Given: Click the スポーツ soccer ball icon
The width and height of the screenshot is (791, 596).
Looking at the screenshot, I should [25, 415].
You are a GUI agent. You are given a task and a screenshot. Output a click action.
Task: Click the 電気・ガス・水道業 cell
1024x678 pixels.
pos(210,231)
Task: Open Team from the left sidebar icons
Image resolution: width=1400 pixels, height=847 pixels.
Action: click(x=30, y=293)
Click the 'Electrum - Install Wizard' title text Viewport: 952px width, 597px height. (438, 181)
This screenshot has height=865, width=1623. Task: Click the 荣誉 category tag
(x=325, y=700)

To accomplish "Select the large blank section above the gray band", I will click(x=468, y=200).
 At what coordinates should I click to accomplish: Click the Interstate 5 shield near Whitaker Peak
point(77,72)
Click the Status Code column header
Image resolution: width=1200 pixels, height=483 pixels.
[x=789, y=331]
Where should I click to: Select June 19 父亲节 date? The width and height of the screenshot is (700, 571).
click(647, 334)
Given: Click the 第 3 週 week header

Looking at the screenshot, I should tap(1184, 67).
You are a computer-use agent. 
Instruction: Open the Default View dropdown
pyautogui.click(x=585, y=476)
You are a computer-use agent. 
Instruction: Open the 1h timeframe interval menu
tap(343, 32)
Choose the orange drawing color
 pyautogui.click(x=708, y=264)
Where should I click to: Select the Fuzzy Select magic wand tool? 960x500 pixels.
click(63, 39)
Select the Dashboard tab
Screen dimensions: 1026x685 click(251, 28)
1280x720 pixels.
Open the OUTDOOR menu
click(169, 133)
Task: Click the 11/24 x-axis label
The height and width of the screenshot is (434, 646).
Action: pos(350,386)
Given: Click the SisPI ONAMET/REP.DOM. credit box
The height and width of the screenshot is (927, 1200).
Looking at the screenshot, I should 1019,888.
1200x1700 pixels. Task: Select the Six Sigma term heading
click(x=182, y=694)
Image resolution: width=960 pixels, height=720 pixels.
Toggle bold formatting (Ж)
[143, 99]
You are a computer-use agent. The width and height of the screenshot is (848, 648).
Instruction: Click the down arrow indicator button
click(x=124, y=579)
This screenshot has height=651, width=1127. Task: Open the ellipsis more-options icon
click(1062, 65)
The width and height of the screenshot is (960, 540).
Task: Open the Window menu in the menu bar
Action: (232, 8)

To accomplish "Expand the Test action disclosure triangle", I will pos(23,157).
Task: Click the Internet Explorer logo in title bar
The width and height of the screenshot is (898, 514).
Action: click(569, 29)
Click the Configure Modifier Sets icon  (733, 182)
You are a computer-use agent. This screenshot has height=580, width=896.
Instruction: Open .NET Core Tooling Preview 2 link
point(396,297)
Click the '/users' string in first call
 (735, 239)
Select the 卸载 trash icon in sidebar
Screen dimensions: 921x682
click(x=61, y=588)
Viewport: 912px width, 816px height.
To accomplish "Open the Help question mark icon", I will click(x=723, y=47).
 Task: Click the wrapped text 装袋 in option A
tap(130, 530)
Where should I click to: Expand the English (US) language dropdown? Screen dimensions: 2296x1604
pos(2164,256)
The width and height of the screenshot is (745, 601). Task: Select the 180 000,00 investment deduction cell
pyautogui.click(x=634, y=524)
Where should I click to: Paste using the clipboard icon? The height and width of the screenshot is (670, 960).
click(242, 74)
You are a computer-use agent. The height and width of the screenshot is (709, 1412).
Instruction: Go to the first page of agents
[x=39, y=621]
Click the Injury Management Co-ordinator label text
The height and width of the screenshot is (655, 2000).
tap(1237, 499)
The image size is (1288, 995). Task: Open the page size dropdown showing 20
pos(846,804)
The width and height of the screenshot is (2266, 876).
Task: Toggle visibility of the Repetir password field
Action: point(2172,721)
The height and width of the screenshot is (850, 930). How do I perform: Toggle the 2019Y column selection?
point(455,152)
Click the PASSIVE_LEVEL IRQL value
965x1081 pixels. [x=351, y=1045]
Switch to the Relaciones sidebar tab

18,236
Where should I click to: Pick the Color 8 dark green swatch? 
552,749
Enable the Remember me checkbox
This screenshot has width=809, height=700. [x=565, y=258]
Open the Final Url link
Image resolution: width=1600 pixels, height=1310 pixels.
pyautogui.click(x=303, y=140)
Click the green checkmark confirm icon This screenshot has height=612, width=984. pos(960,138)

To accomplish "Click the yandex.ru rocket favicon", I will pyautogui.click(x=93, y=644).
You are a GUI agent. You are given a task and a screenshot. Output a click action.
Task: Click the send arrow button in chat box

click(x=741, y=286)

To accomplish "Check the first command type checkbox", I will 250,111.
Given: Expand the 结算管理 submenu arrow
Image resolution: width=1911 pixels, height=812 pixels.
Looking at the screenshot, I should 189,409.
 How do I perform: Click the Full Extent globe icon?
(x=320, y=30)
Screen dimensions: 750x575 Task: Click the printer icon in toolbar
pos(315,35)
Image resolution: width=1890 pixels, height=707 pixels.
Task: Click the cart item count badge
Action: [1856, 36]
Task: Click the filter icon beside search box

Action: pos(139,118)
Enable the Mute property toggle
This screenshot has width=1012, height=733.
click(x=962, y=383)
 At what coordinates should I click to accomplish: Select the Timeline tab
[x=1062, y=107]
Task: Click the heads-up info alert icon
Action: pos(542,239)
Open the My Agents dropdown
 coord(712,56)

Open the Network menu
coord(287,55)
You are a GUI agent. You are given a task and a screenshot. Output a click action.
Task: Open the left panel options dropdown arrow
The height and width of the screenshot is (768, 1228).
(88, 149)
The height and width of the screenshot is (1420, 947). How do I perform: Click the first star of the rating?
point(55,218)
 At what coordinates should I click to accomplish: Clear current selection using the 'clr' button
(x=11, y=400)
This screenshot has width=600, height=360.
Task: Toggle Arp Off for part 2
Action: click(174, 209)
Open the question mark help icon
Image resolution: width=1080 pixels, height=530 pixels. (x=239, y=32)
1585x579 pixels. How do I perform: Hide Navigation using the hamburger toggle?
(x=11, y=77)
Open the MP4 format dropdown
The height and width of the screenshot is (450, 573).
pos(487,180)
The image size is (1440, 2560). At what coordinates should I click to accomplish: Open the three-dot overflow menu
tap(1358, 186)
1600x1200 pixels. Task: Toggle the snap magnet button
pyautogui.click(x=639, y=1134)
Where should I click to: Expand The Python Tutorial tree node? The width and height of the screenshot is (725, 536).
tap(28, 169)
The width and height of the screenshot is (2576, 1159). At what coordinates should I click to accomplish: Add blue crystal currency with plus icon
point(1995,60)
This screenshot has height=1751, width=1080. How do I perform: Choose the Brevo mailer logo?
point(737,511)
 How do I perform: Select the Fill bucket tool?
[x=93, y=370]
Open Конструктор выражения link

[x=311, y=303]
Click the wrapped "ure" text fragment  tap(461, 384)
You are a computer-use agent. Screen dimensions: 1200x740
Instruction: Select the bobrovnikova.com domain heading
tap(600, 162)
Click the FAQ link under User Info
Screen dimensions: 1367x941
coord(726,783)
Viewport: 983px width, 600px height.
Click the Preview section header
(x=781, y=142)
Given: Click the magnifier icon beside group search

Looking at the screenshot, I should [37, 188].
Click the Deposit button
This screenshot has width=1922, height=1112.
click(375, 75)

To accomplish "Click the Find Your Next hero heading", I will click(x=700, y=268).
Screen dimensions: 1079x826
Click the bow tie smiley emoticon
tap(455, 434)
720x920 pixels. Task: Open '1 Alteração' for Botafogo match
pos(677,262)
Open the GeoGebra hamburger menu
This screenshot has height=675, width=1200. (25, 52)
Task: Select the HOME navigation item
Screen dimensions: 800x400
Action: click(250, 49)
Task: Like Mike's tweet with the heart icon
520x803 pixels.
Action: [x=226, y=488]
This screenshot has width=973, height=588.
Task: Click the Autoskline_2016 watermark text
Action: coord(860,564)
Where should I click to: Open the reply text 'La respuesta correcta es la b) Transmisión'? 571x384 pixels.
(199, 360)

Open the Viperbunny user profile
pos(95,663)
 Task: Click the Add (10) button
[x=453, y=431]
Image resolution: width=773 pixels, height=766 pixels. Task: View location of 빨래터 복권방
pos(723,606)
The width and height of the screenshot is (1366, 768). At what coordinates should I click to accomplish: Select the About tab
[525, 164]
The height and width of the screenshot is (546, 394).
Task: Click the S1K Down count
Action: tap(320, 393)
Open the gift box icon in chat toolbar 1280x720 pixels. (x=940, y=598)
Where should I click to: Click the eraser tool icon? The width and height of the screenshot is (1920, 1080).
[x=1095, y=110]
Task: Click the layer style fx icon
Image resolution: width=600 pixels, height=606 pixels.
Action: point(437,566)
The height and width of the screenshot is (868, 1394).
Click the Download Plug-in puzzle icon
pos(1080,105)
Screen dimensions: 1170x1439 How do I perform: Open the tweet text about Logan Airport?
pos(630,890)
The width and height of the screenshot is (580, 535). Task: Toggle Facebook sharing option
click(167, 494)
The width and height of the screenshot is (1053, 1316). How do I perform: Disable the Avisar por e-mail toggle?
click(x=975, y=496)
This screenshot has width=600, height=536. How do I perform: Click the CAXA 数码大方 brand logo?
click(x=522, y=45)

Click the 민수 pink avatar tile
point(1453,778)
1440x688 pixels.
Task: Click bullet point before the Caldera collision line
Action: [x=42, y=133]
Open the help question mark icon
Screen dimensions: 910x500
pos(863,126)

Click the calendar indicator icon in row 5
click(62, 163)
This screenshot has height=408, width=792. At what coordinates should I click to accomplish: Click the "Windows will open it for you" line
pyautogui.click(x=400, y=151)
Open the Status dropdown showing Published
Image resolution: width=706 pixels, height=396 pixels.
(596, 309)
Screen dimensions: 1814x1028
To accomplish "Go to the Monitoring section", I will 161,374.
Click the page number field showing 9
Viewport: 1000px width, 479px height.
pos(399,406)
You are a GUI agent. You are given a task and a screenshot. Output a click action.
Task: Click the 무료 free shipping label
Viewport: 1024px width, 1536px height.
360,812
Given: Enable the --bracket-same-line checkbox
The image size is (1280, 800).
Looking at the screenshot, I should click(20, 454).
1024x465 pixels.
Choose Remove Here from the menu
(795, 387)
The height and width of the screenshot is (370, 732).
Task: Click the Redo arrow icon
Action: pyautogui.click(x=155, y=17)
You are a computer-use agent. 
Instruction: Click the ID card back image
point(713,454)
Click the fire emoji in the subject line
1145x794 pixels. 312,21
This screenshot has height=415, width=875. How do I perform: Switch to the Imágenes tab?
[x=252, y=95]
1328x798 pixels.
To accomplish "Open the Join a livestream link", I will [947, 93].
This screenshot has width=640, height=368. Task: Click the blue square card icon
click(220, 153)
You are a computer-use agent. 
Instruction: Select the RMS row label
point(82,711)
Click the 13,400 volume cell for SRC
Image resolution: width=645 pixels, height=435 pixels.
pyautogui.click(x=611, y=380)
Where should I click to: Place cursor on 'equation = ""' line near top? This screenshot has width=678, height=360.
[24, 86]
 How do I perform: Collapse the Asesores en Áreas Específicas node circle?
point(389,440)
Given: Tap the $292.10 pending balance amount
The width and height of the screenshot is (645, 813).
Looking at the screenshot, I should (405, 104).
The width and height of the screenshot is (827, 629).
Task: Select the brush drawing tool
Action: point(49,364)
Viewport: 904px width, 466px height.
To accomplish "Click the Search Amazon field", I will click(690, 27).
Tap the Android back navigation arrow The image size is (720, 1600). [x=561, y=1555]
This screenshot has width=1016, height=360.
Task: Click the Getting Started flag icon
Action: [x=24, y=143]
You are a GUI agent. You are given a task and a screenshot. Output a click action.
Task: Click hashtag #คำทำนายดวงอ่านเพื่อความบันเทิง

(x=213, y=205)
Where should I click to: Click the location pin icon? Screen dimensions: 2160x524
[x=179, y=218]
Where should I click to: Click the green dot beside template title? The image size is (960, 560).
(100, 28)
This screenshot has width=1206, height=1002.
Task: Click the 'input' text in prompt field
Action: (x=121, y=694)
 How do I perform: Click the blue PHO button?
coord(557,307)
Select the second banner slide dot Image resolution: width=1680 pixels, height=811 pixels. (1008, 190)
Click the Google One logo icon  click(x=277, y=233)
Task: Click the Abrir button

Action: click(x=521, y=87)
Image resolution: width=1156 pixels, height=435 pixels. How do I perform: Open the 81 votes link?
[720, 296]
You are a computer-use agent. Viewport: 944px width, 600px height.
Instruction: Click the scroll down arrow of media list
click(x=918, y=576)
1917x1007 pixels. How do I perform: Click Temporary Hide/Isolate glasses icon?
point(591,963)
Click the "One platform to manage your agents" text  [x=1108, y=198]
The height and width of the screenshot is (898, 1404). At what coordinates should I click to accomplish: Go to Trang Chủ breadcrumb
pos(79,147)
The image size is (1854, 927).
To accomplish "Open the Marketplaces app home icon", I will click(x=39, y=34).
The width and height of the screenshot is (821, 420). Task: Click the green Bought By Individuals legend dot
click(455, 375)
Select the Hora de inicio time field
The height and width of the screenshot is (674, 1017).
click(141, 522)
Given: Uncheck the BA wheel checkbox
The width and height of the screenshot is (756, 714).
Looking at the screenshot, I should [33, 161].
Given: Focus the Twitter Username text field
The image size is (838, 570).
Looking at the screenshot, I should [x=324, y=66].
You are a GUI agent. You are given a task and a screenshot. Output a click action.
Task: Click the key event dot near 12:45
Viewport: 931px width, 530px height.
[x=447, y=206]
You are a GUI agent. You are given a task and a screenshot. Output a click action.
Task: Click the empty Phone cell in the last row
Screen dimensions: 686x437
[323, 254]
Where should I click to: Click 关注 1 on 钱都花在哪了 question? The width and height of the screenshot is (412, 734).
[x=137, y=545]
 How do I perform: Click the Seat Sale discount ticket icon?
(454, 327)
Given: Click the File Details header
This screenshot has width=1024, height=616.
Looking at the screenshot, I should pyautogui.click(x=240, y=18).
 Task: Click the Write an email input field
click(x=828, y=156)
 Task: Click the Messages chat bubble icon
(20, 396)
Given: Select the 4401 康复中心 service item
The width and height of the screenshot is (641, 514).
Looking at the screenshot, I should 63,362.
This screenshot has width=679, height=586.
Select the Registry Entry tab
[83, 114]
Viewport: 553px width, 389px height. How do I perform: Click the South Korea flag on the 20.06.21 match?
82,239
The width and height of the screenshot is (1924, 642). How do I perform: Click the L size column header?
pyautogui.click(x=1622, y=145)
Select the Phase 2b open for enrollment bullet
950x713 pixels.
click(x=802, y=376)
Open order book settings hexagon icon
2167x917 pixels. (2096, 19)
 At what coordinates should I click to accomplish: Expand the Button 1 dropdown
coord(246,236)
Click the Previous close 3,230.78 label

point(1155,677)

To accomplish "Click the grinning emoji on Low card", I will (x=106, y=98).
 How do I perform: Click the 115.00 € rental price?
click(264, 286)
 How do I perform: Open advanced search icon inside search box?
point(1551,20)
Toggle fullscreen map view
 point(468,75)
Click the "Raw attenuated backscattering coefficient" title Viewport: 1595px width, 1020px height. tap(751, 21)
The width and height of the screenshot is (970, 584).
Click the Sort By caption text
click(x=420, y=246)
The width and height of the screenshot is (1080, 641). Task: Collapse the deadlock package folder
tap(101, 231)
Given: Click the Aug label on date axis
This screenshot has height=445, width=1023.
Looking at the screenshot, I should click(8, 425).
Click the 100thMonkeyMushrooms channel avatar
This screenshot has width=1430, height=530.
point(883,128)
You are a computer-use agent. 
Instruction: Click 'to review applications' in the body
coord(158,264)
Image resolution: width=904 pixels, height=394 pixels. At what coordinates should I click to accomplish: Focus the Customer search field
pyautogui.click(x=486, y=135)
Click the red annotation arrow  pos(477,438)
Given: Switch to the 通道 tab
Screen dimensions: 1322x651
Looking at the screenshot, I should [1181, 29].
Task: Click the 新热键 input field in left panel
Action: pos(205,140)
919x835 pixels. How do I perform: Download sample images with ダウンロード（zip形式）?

> [Instructions to follow]:
Each line in the entries above that includes the string "axis" should be extracted.

> [Solution to the problem]:
Task: Click the 11/24 x-axis label
Given: Click the Aug label on date axis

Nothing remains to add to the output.